_WHAT IS NEEDED_
Within the listing below, the lines to output run from the one containing "Bramley North (40, 1695)" through the one containing "1970s (344, 2206)"; copy them exactly and nothing else.
*** DATA RECORDS ***
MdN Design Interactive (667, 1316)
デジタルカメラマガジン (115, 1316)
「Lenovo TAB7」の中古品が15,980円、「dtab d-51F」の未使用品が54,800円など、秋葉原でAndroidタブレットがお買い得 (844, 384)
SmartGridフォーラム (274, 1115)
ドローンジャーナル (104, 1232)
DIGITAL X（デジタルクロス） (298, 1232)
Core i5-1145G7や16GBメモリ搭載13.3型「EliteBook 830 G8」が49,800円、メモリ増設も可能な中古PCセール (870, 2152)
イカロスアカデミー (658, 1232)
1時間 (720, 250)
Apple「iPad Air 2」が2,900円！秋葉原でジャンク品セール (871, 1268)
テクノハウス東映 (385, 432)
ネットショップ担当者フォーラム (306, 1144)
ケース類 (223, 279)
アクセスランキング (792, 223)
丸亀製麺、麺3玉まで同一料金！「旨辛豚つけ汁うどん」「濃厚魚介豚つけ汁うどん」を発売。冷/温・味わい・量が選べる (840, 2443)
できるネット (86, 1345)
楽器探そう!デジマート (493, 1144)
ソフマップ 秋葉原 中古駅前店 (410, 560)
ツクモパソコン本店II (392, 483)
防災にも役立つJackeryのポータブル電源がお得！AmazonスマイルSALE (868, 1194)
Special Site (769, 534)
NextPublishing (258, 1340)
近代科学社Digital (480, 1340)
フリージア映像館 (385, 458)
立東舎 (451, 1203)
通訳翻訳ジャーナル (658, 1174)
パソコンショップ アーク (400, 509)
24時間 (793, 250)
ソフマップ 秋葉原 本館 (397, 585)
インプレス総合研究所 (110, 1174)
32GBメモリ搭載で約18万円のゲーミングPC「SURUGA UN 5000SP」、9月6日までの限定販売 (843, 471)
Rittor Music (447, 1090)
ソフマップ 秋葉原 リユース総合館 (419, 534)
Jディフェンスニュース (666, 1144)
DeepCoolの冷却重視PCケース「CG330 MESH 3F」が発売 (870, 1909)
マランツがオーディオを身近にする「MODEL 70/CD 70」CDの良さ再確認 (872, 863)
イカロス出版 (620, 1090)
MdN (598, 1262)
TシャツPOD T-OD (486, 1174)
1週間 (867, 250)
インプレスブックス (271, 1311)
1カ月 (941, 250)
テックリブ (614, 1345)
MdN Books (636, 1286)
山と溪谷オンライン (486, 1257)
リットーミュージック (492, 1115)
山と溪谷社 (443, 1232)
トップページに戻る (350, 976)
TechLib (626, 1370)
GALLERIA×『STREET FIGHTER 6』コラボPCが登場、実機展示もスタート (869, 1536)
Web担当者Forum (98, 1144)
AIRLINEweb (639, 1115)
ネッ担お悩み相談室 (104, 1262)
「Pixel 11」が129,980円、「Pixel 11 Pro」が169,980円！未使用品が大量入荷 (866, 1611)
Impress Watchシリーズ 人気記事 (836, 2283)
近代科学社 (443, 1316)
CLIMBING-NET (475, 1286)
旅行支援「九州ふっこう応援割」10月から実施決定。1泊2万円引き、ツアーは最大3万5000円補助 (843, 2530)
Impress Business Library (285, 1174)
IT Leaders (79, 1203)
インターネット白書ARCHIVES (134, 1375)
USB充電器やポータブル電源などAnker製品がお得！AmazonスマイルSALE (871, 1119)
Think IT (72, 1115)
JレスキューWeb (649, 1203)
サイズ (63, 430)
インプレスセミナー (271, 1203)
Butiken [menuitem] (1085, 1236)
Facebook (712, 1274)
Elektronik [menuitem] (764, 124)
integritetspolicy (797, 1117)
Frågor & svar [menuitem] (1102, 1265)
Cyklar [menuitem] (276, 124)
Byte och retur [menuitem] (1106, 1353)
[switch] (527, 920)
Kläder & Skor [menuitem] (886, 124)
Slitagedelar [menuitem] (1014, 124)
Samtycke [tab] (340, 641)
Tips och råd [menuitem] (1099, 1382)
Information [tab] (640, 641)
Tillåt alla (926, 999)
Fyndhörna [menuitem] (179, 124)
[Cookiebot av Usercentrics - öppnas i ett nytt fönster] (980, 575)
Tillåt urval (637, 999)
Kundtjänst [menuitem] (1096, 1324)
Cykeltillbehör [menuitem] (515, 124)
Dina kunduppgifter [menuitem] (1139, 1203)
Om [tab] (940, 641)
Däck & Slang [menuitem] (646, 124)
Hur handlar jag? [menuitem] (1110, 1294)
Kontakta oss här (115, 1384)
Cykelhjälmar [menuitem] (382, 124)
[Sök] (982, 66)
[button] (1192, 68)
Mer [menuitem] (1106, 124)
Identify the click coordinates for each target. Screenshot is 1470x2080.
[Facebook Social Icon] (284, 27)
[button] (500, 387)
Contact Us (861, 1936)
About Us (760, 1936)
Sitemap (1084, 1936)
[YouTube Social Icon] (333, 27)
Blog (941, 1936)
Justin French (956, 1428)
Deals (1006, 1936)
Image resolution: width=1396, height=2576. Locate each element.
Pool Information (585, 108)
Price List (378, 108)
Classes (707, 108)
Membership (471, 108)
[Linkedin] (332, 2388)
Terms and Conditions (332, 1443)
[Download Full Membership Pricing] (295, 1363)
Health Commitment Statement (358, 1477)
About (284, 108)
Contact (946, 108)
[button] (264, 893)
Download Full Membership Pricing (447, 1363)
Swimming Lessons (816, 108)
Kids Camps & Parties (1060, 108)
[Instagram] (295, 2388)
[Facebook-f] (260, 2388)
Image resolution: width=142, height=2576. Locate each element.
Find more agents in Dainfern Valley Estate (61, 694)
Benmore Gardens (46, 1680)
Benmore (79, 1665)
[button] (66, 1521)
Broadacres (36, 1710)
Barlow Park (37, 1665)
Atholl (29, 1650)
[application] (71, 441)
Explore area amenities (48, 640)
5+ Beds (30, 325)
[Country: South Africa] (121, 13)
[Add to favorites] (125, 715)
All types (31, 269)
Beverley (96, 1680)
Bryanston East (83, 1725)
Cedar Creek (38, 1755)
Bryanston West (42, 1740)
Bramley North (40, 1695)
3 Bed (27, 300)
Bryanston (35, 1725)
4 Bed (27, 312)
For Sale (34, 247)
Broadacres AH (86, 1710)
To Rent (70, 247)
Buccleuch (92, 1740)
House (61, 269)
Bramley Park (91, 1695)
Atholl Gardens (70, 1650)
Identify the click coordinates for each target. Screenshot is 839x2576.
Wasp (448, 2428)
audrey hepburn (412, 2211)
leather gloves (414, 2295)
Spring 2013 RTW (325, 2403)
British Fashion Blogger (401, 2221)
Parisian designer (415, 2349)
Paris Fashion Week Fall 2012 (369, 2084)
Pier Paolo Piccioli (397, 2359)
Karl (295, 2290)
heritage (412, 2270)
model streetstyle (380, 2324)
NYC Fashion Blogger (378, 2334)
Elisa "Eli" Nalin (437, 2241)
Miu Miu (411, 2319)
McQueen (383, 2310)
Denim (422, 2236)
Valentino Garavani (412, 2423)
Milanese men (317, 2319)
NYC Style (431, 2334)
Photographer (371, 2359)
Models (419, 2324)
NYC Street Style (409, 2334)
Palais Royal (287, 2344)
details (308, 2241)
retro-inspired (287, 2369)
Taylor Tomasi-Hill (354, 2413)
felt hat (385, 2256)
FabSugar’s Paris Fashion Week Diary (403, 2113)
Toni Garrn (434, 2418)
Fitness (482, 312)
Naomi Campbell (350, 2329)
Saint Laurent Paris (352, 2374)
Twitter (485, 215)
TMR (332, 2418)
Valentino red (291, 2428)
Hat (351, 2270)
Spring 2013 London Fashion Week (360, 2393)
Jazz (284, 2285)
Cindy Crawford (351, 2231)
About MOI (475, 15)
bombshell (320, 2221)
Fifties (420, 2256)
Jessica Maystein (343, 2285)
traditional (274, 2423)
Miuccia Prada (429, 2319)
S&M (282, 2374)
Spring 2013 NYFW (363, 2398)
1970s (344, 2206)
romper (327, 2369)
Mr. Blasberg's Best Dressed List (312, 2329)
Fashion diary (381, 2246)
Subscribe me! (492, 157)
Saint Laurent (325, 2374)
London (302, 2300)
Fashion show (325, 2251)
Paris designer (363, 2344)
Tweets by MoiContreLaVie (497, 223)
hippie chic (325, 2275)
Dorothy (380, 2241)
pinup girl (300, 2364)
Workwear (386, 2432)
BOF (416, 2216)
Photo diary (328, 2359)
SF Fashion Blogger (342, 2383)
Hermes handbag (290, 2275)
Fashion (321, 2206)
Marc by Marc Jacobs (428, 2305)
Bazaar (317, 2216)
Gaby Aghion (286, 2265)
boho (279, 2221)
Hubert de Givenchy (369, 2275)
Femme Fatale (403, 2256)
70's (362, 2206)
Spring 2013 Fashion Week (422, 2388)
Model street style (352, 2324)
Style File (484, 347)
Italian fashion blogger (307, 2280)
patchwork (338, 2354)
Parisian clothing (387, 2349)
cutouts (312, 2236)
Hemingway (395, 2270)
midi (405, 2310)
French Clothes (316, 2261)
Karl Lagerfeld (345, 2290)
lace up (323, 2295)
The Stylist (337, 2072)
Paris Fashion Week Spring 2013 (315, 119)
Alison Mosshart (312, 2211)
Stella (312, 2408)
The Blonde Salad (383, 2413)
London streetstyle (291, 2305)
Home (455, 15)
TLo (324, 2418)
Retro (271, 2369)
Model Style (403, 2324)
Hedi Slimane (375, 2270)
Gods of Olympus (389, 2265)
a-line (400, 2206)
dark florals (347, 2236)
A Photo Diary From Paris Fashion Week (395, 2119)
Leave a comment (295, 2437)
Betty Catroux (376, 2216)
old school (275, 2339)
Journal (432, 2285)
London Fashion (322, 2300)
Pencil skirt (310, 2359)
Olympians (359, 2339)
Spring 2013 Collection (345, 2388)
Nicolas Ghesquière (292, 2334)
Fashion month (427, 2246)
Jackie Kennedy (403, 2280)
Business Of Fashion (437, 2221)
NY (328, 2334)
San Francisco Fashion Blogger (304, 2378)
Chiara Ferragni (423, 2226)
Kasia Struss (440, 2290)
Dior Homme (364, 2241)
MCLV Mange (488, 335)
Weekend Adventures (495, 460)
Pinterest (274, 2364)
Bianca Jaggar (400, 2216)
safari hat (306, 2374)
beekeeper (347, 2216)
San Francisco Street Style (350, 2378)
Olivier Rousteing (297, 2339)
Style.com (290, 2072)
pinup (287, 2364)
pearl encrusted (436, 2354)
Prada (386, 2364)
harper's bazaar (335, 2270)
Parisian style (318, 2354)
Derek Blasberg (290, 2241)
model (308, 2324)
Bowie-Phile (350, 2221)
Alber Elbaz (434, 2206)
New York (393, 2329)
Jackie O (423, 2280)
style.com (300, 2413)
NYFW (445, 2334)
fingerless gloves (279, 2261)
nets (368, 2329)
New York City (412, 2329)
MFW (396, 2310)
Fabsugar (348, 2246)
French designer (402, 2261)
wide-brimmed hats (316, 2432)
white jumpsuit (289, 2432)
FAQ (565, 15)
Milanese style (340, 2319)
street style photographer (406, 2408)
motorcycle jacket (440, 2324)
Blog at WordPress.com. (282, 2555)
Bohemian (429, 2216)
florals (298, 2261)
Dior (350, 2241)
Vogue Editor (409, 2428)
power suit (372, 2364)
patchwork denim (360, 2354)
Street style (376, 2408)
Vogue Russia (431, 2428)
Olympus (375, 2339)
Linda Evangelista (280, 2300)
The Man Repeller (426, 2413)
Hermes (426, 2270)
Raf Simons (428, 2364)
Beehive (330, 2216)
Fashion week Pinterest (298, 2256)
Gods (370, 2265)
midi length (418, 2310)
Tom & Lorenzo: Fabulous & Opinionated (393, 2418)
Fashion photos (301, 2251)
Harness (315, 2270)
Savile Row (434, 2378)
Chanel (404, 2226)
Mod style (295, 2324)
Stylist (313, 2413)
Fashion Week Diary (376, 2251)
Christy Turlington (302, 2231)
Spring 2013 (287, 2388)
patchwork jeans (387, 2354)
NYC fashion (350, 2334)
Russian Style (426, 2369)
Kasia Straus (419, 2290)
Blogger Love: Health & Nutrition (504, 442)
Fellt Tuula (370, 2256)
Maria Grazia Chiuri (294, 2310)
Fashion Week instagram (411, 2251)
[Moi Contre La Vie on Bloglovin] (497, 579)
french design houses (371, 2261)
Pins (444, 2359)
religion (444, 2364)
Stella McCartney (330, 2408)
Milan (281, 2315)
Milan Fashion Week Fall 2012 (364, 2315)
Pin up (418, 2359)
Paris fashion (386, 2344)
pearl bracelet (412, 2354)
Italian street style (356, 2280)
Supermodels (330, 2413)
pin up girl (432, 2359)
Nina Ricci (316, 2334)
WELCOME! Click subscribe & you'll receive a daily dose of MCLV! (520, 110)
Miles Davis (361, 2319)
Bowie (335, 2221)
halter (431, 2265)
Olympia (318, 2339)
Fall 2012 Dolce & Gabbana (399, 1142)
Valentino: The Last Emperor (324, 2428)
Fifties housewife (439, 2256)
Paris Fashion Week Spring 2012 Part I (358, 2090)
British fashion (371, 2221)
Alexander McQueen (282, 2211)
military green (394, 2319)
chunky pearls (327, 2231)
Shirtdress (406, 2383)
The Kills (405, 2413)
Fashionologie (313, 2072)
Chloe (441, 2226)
***
_ANSWER FOR THE TASK_
Bramley North (40, 1695)
3 Bed (27, 300)
Bryanston (35, 1725)
4 Bed (27, 312)
For Sale (34, 247)
Broadacres AH (86, 1710)
To Rent (70, 247)
Buccleuch (92, 1740)
House (61, 269)
Bramley Park (91, 1695)
Atholl Gardens (70, 1650)
Identify the click coordinates for each target. Screenshot is 839x2576.
Wasp (448, 2428)
audrey hepburn (412, 2211)
leather gloves (414, 2295)
Spring 2013 RTW (325, 2403)
British Fashion Blogger (401, 2221)
Parisian designer (415, 2349)
Paris Fashion Week Fall 2012 (369, 2084)
Pier Paolo Piccioli (397, 2359)
Karl (295, 2290)
heritage (412, 2270)
model streetstyle (380, 2324)
NYC Fashion Blogger (378, 2334)
Elisa "Eli" Nalin (437, 2241)
Miu Miu (411, 2319)
McQueen (383, 2310)
Denim (422, 2236)
Valentino Garavani (412, 2423)
Milanese men (317, 2319)
NYC Style (431, 2334)
Photographer (371, 2359)
Models (419, 2324)
NYC Street Style (409, 2334)
Palais Royal (287, 2344)
details (308, 2241)
retro-inspired (287, 2369)
Taylor Tomasi-Hill (354, 2413)
felt hat (385, 2256)
FabSugar’s Paris Fashion Week Diary (403, 2113)
Toni Garrn (434, 2418)
Fitness (482, 312)
Naomi Campbell (350, 2329)
Saint Laurent Paris (352, 2374)
Twitter (485, 215)
TMR (332, 2418)
Valentino red (291, 2428)
Hat (351, 2270)
Spring 2013 London Fashion Week (360, 2393)
Jazz (284, 2285)
Cindy Crawford (351, 2231)
About MOI (475, 15)
bombshell (320, 2221)
Fifties (420, 2256)
Jessica Maystein (343, 2285)
traditional (274, 2423)
Miuccia Prada (429, 2319)
S&M (282, 2374)
Spring 2013 NYFW (363, 2398)
1970s (344, 2206)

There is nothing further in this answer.